Literary Lives (2001) is a selection of the DNB’s more recent potted biographies, edited by John Sutherland, though to call them “potted” is misleading. Each is an essay, really, prepared by a fellow writer who was not a stranger to the deceased. Sutherland observes in his introduction: “The writers of these pieces (how often `private knowledge’ and `personal information’ appear) typically knew their subjects, as closely as we know our friends, family, and colleagues.” The method has limitations – most obviously favoritism and special pleading – but many of the entries strike a pleasing balance between reference utility (names, dates) and essayistic interest. Here is John Wain – poet, novelist, biographer of Dr. Johnson -- on his friend Philip Larkin, who died in 1985:
“Larkin,
while always courteous and pleasant to meet, was solitary by nature; he never
married and had no objection to his own company; it was said that the character
in literature he most resembled was Badger in Kenneth Grahame’s The Wind in the Willows. A bachelor, he
found his substitute for family life in the devotion of a chosen circle of
friends, who appreciated his dry wit and his capacity for deep though
undemonstrative affection. His character was stable and his attitude to others
considerate, so that having established a friendship he rarely abandoned it.”
Not
a bad way to be remembered, and certainly a corrective to the many caricatures
of Larkin published after his death.
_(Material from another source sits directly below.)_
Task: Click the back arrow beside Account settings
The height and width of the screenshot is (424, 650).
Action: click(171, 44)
Wain is good, too, on the work:
“Both
in prose and verse, Larkin’s themes were those of quotidian life: work,
relationships, the earth and its seasons, routines, holidays, illnesses. He
worked directly from life and felt no need of historical or mythological
references, any more than he needed the cryptic verbal compressions that were
mandatory in the `modern’ poetry of his youth. Where `modern’ poetry puts its
subtleties and complexities on the surface as a kind of protective matting, to
keep the reader from getting into the poem too quickly, Larkin always provides
a clear surface—one feels confident of knowing what the poem is `about’ at the
very first reading—and plants his subtleties deep down, so that the reader
becomes gradually aware of them with longer acquaintance.”
In
defending Larkin’s poetic practice, Wain is simultaneously defending, in a very
Johnsonian manner, the importance of sanity and common sense in art. He accomplishes
that, and includes all the vitals, in less than three pages. Compare this to
the two pages Wain devotes in Literary
Lives to Christopher Murray Grieve (1892-1978), better known as Hugh
MacDiarmid. Never overtly dismissive of the Scottish poet, the entry feels clinical,
like a police rap sheet. Without comment, Wain notes than MacDiarmid twice
joined the Communist Party of Great Britain. The coolness and objectivity of the
entry, while mustering the pertinent facts, is damning in its effect. One senses
that Wain is not impressed by a modernist Scottish nationalist who dabbled in
the most successfully savage political philosophy of the last century.
(This
prompts one to ask, parenthetically, has a Communist ever been a first-rate
writer? Former Communists, yes: think of Whittaker Chambers and Arthur
Koestler. But true believers and fellow travelers? Neruda, Brecht, Sartre and
the rest? A sorry lot. One wonders here about cause and effect, but politics
undeniably tends to corrupt literary practice. A writer interested foremost in politics
probably ought to devote his career to that endeavor, not debasing the language
and boring the rest of us.)
Larkin
himself contributed the entry devoted to the wonderful novelist Barbara Pym
(1913-1980), whose reputation he generously helped resuscitate. Larkin praises
her novels for “their alertness of eye and ear and unsleeping sense of the
ridiculous, [and] their continual awareness of life’s small poignancies and the
need for courage in meeting them, expressed in a style exactly suited to her
material and for which she never had to strive.”
1 comment:
What a strange parenthetical remark. Chambers and Koestler may have been accomplished writers – meaning they knew how to write well – but their work was far more ideological than Neruda’s, Sartre’s and Brecht’s. Chambers and Koestler primarily are anti-communist writers, while the other three are a poet, a novelist/philosopher and a playwright, whose writings deal with the entire spectrum of human experience, not just the political. I don’t have the nous to say anything about Neruda, but (in the translations I’ve read) Sartre in his novels and Brecht in his best plays (“Mother Courage” and “The Caucasian Chalk Circle” come to mind), while not approaching the kind of exquisite writing which you, I gather, cherish as much as I, certainly match anything of Koestler’s. (I haven’t read “Witness”.)